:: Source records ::
☆ ☆ ☆ ☆

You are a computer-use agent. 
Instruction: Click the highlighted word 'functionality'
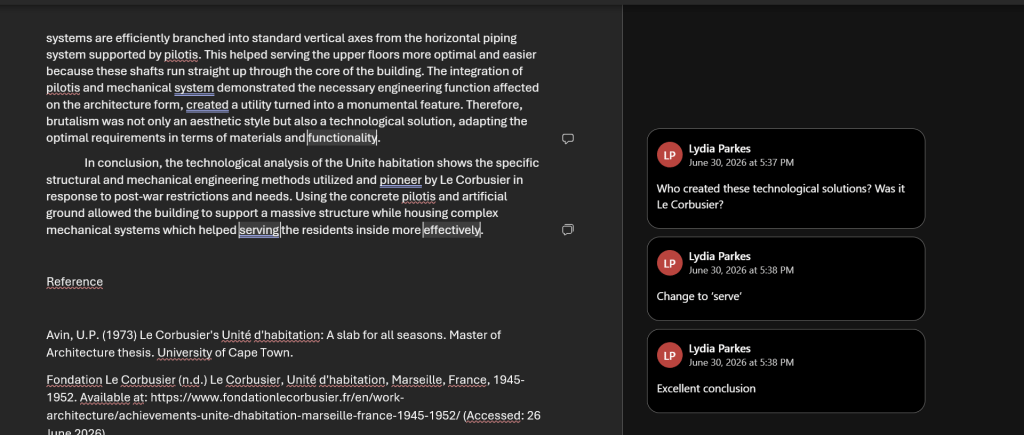pos(342,138)
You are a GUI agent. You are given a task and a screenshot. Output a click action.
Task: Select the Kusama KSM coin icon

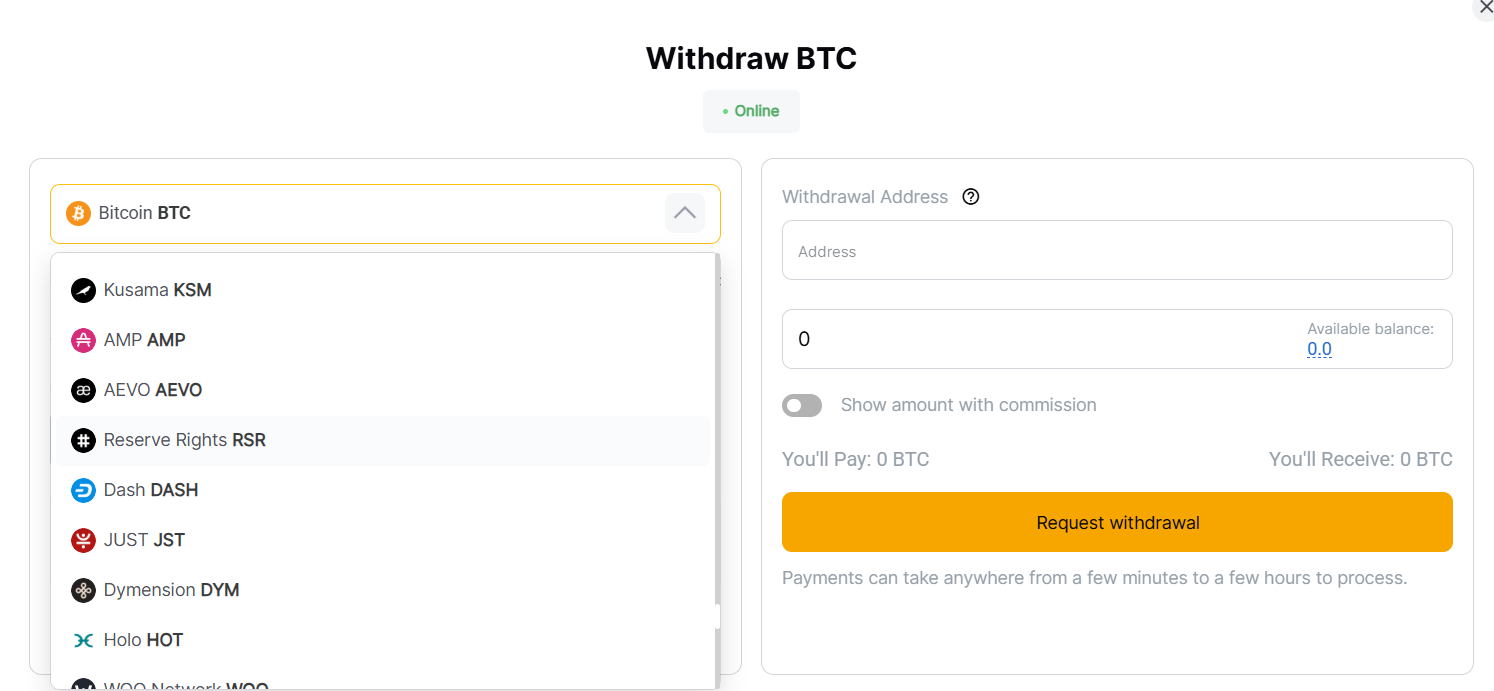[x=84, y=290]
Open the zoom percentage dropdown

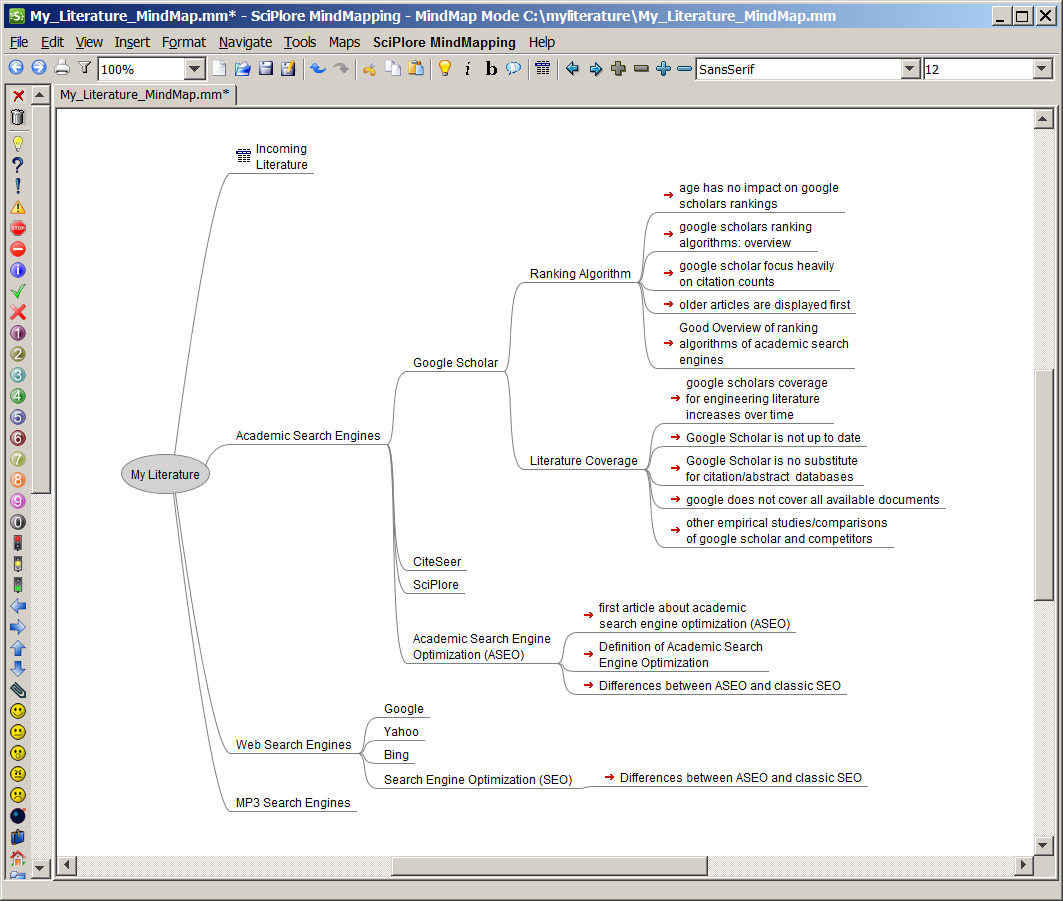pos(195,69)
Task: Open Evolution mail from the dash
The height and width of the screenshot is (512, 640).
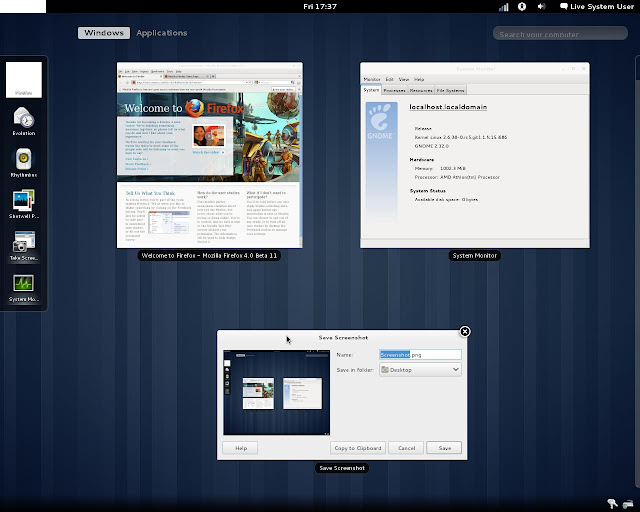Action: point(24,116)
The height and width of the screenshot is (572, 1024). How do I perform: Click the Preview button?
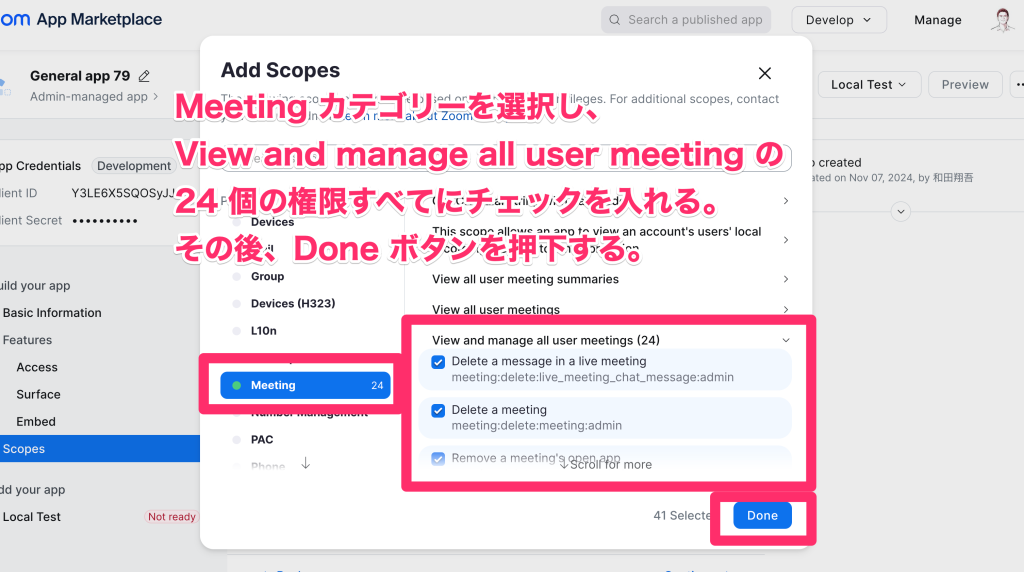(964, 85)
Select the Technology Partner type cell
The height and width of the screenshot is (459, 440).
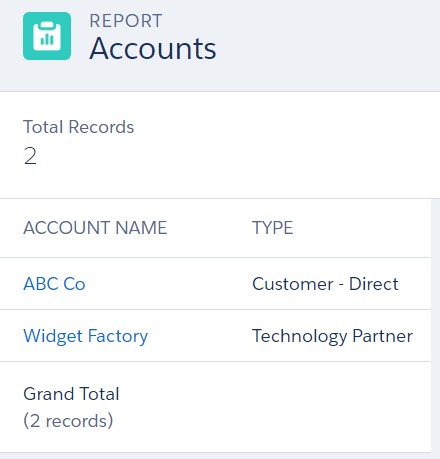pos(333,336)
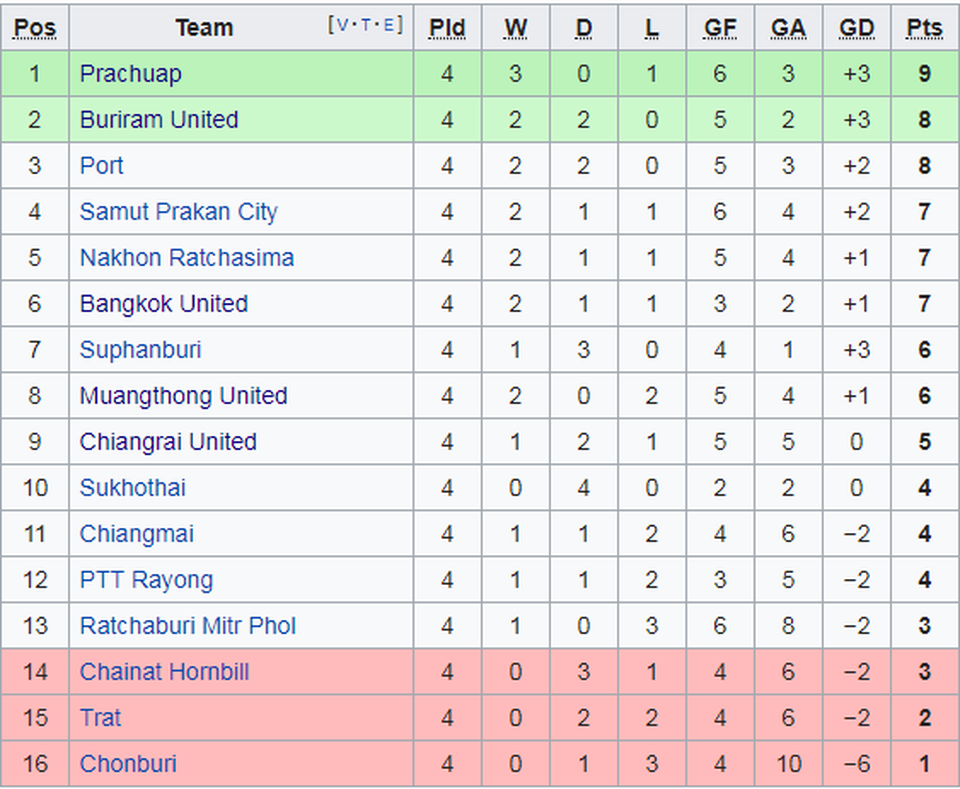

☆ ☆ ☆ ☆

:: The problem ::
Render the lines of all the entries above as a Markdown table with two columns, Row and Line. Number each row, and omit blank lines and the pictures.

:: Exercise output ::
| Row | Line |
|---|---|
| 1 | You are a computer-use agent.  |
| 2 | Instruction: Click the highlighted word 'functionality' |
| 3 | pos(342,138) |
| 4 | You are a GUI agent. You are given a task and a screenshot. Output a click action. |
| 5 | Task: Select the Kusama KSM coin icon |
| 6 | [x=84, y=290] |
| 7 | Open the zoom percentage dropdown |
| 8 | pos(195,69) |
| 9 | Task: Open Evolution mail from the dash |
| 10 | The height and width of the screenshot is (512, 640). |
| 11 | Action: point(24,116) |
| 12 | The height and width of the screenshot is (572, 1024). How do I perform: Click the Preview button? |
| 13 | (964, 85) |
| 14 | Select the Technology Partner type cell |
| 15 | The height and width of the screenshot is (459, 440). |
| 16 | pos(333,336) |